Citations sur Un féminisme décolonial (17)
L'écriture du passé et de l'histoire des femmes racisées n'a pas eu la même trajectoire que l'écriture féministe européenne parce qu'il ne s'agissait pas de la même démarche. Pour les racisées, il ne fallait pas combler une absence mais trouver les mots qui redonneraient vie à ce qui avait été condamné à l'inexistence, des mondes qui avaient été jetés hors humanité.

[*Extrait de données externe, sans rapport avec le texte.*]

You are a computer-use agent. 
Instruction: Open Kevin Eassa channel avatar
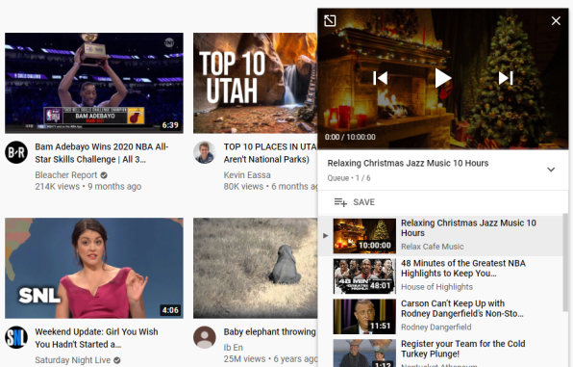(x=204, y=152)
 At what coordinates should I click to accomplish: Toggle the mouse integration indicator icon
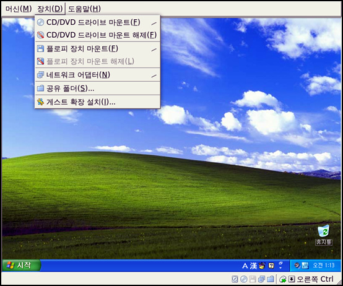(x=282, y=279)
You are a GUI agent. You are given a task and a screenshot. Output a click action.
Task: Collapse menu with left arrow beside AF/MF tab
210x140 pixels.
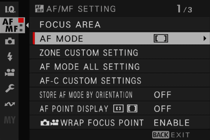pos(28,25)
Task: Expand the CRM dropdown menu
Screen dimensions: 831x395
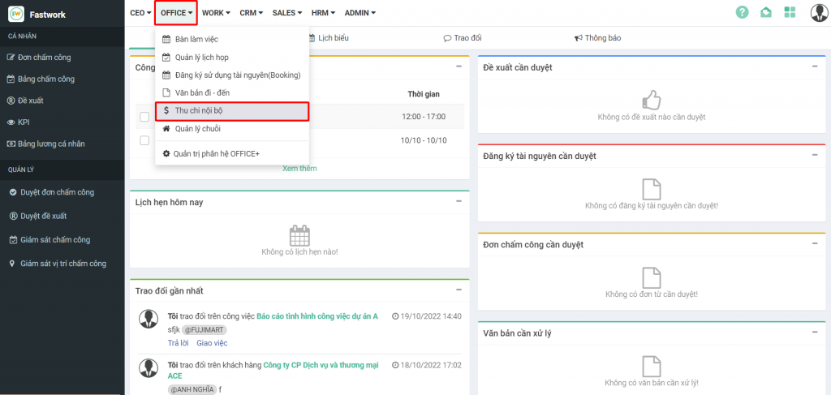Action: click(250, 13)
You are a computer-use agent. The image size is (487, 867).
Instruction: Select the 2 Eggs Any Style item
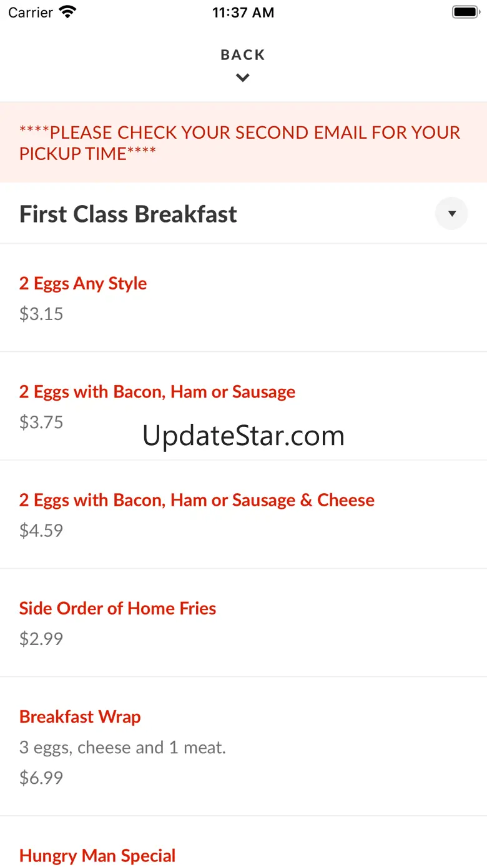[83, 284]
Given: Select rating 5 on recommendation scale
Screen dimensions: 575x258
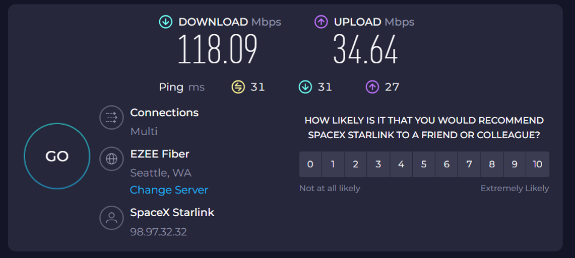Looking at the screenshot, I should click(x=424, y=164).
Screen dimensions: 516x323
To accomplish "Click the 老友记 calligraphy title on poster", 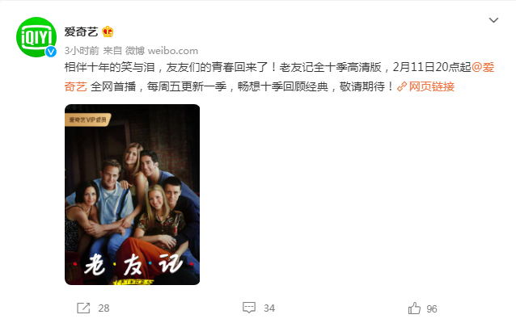I will click(133, 264).
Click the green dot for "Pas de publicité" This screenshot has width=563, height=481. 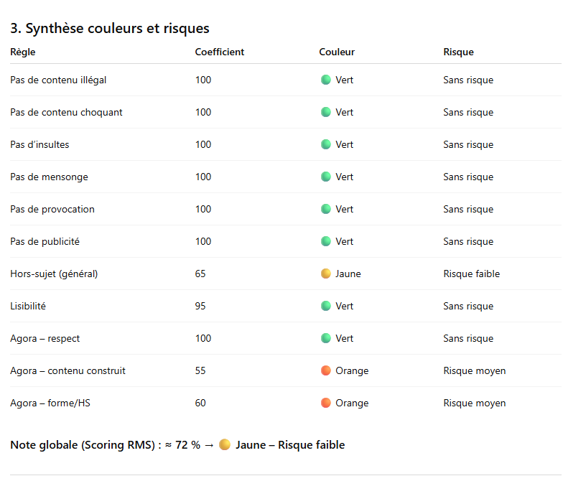tap(325, 241)
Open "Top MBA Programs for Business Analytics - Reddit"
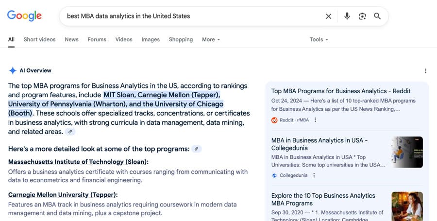Image resolution: width=437 pixels, height=221 pixels. coord(341,91)
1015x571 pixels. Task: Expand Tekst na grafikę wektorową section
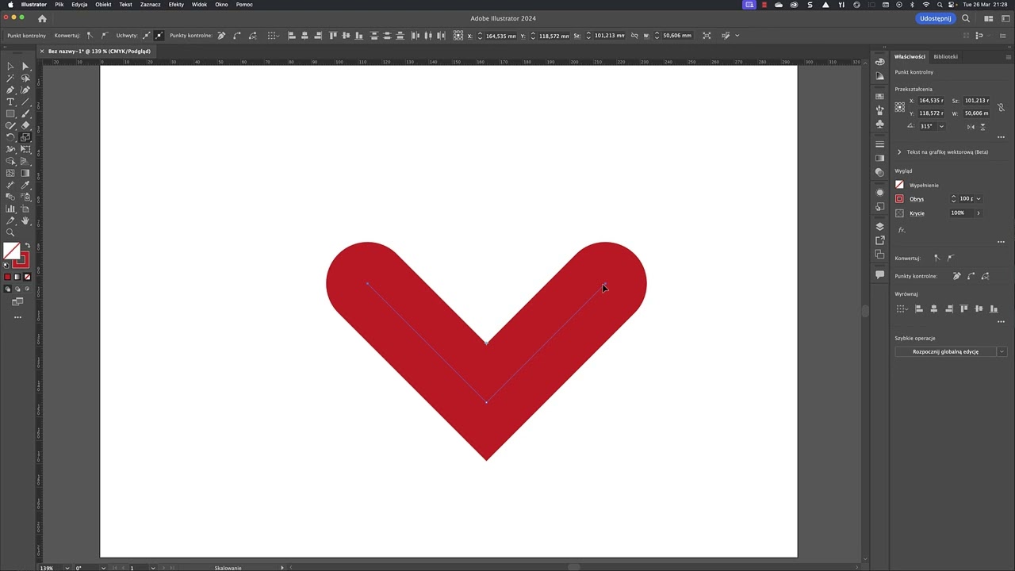pyautogui.click(x=899, y=151)
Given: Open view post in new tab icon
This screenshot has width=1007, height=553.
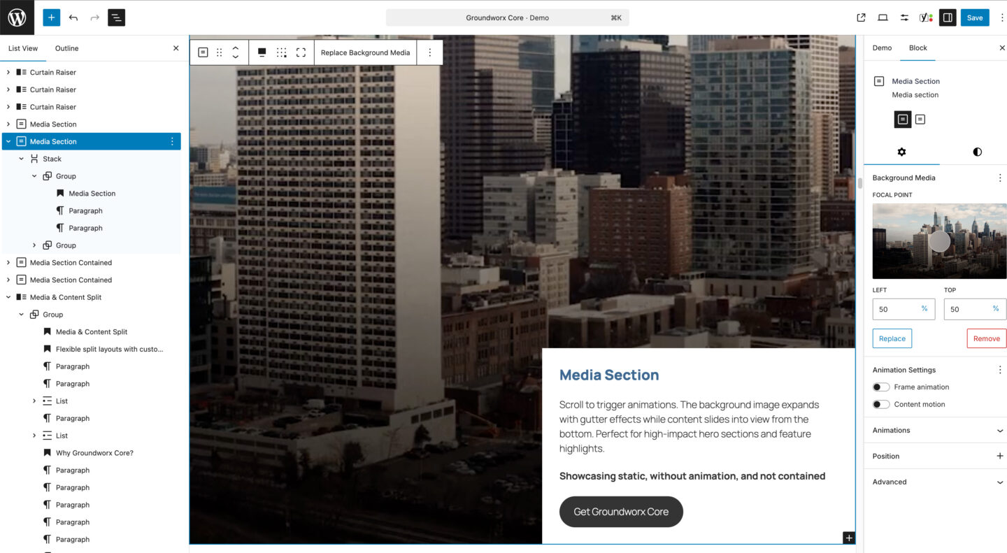Looking at the screenshot, I should pos(861,17).
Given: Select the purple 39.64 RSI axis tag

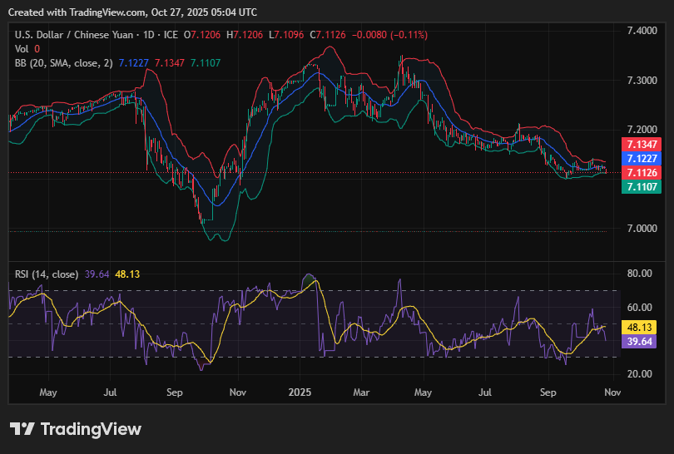Looking at the screenshot, I should tap(639, 342).
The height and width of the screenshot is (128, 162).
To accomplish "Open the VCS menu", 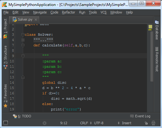I will point(104,12).
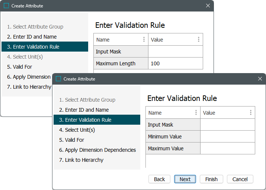Viewport: 266px width, 190px height.
Task: Click the back dialog's title bar icon
Action: 6,6
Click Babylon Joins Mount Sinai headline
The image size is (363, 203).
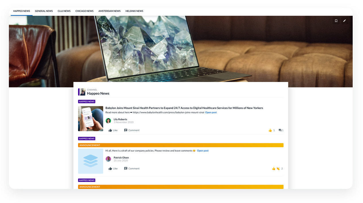tap(184, 108)
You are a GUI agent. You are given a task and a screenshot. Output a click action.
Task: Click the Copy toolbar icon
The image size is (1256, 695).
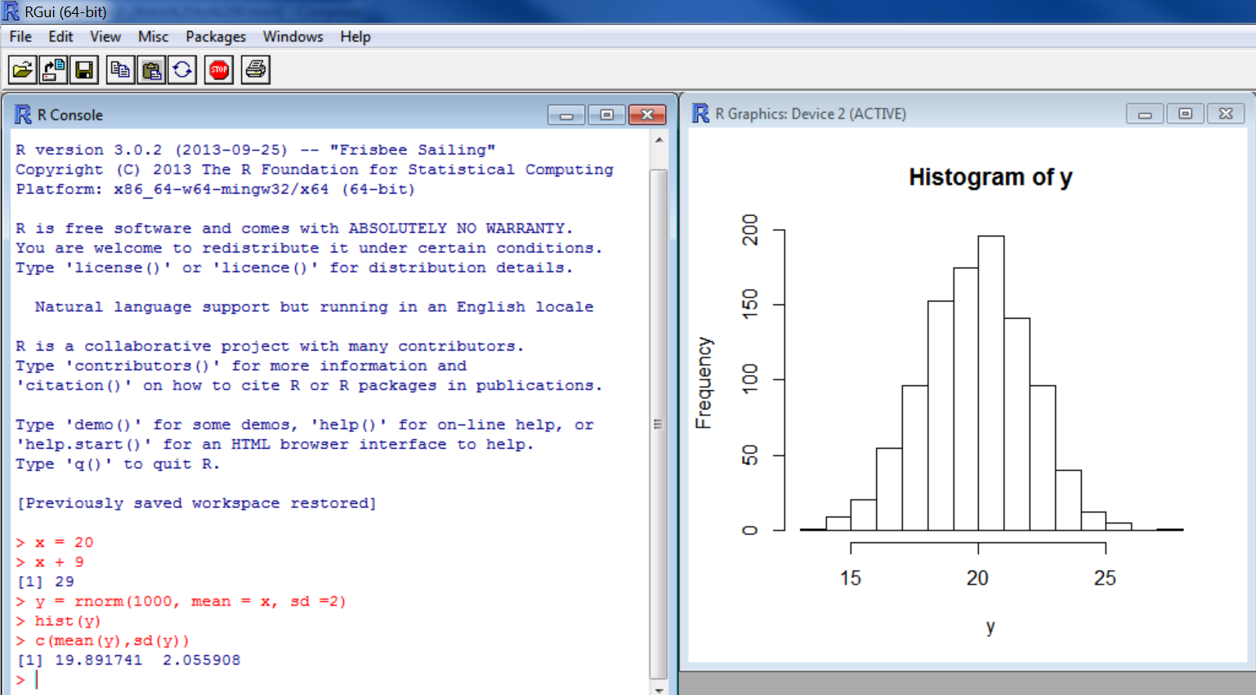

J’ai aussi appris très tôt que si l’État veut écraser un mouvement, il a recours à tous les moyens, à toutes les ressources qui sont à sa disposition d’une part pour réprimer, d’autre part pour diviser les opprimé•e•s. D’une main il frappe, de l’autre il cherche à assimiler. La peur est une de ses armes favorites pour produire confor- misme et consentement. J’ai rapidement compris le prix à payer pour se permettre d’échapper à l’in- jonction : « Ne te fais pas remarquer, ne proteste pas trop, et tu n’auras pas d’ennui. »
On le sait, les femmes blanches n’aiment pas qu’on leur dise qu’elles sont blanches. Être blanc a été construit comme étant si ordinaire, si dénué de caractéristiques, si normal, si dépourvu de sens que, comme le signale Gloria Wekker dans White Innocence. Paradoxes of Colonialism and Race, il est pratiquement impossible de faire reconnaître à une Blanche qu’elle est blanche. Vous le lui dites, et elle est bouleversée, agressive, horrifiée, pratiquement en larmes. Elle trouve votre remarque « raciste ». Pour Fatima El Tayeb, dire que la pensée européenne moderne a donné naissance à la race représente une violation insupportable de ce qui est cher aux Européen•ne•s, l’idée d’un continent « color-blind », dépourvu de l’idéologie dévastatrice qu’il a exporté à travers le monde entier.
Pourquoi se dire féministe, pourquoi défendre le féminisme, quand ces termes sont tellement galvaudés que même l’extrême droite peut se les approprier ? Que faire quand, alors qu’il y a dix ans les mots « féministe » et « féminisme » portaient encore un potentiel radical et étaient jetés comme des insultes, ils font désormais partie de l’arsenal de la droite néolibérale modernisatrice ?
Une féministe [..] se pose la question de ce qu'elle ne voit pas, elle cherche à déconstruire l'étau de l'éducation scolaire qui lui a appris à ne plus voir, ne plus sentir, à étouffer ses sens, à ne plus lire, à être divisée à l'intérieur d'elle-même et à être séparée du monde. Elle doit réapprendre à entendre, voir, sentir pour pouvoir penser. Elle sait que la lutte est collective, elle sait que la détermination des ennemi.e.s à abattre les luttes de libération ne doit pas être sous-estimée, qu'ils utiliseront toutes les armes à leur disposition, la censure, la diffamation, la menace, l'emprisonnement, le meurtre. Elle sait aussi que la lutte est porteuse de difficultés, de tensions, de frustrations mais également de joie et de gaîté, de découvertes et d'élargissement du monde.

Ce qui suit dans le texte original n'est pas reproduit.